Mélanie’s story is of her struggles to assimilate as a viable third member of the household and of her casual but curious surveillance of Lorna’s domestic routines in the comings and goings of the motel. Lured and stimulated by Lorna’s unconscious strength and repelled by her own mother’s oneiric slumming, Mélanie forges her own path across the desert to the next motel, where she hangs out at the poolside with the vacationing girls (in particular, Angela Parkins, a possible love interest). Compressed into a heady, effusive monologue of feeling and belief, Mélanie recounts the mysterious back-and-forth of her existence until her story is upended on a dancefloor at the hands of an evasive drifter, whose revolver has been cocked and ready in the intersperses of Mélanie’s narrative. This narrative makes up the first third of the novel.

In fact, it is revealed that Mauve Desert is a short novel by Laure Angstelle. Laures’ search for the mysterious author of Mauve Desert makes up the second portion of the book. Her obsessive quest (revealed here as the complexities of a woman writer exploring the disparities of gender-specific narratives) leads her on a studied, inner journey of fantasized dialogue and debate with each of the novel’s characters and their Arizonian habitat. Laures never encounters the elusive Angstelle, whose existence is subtly questioned beyond the text she is credited with. Instead, the translator traverses a mythical line of documented lives. In imagined conversations with Mélanie, Kathy, Lorna, Angela, and Laure, respectively, she conjures a parallel reality where any number of these fated characters can struggle free of their textual imprisonment.

The mystery of Angstelle’s abruption in Mélanie’s story is never solved. The one true mystery forged through Laures’ internal reflection of personal narrative is only deepened by this practice of narrative reconstruction. In this way, it is by no coincidence that the ellipses between author, translator and title overlap with deliberate cause; one may note the near similarities between titles and names: Maude/Mauve, Laures/Laure. Through Laures’ translation of text and story, her life and work become an integral stretch of the narrative fabric shared by Angstelle and her literary creations.

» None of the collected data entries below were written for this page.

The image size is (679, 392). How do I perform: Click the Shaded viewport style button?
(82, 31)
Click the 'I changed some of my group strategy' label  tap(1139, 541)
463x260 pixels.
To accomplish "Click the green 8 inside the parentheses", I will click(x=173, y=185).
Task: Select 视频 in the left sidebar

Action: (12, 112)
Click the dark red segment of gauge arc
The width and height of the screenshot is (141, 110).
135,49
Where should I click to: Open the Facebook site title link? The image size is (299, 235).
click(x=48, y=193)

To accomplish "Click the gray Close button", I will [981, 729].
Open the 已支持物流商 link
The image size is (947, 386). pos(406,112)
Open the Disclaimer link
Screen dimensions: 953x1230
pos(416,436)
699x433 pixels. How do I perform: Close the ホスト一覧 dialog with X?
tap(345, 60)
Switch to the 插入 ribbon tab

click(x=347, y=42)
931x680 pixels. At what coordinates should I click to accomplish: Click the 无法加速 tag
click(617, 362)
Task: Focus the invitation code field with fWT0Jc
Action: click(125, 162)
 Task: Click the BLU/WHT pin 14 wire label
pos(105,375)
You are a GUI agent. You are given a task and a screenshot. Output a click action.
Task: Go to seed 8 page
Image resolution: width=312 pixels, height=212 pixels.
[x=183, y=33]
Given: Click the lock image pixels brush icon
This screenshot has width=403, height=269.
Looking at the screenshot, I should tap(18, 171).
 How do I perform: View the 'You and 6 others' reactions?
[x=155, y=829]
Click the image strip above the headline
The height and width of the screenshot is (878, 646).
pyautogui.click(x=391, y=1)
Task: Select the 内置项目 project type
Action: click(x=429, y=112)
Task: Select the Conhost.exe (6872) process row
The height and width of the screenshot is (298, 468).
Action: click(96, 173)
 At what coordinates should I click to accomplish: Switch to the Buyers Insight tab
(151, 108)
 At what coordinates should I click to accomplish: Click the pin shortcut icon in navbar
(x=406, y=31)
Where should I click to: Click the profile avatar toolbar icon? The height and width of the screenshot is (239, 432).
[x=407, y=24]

The novel’s third and final portion, Laures’ translation of Mauve Desert (retitled through her interpretive slant as Mauve, the Horizon), is a near line-for-line reproduction of Angstelle’s work. Because of Laures’ inability, to some degree, to remove her subjective experience of reading the novel from her own transcription, Mauve, the Horizon, attempts to explain, in some indirect and secreted way, the mysteries presented by Angstelle’s original text. The murder at the novel’s end remains unsolved, but the mysteries behind that true narrative’s emotional impellents are related to a knowing and calculating eye. Angstelle’s scope of discourse is now subjugated by the all-pervasive judgment of a hovering, pansophical narrator who exists just outside the perimeters of Angstelle’s own gaze. Though Laures can never rule or truly shape the narrative as it is, her need for emotional clarity and narrative redress offers Angstelle’s landscape a new dimension with which to negotiate.

At once a Russian doll nightmare and an emotional inversion of gendered text, Mauve Desert continues to spin endlessly on the supplied context of this female-centric fiction. In 1997, American conceptual artist Adrienne Jenik designed an interactive software program on CD-ROM, a personal interpretation of Brossard’s novel. In Jenik’s imagining of Brossard’s world, participants are offered a first-seat experience of Mélanie’s travels through the desert as she muses existentially about her strange and composite life. Brossard herself has revealed the novel to be the text with which she relates most as a writer of female lives. Readers whose chance encounters with this novel are slim outside of a Canadian or Women’s Lit course will find themselves quietly compelled by the transient and ambiguous text – if they find the novel’s Promethean reputation to prove at all true.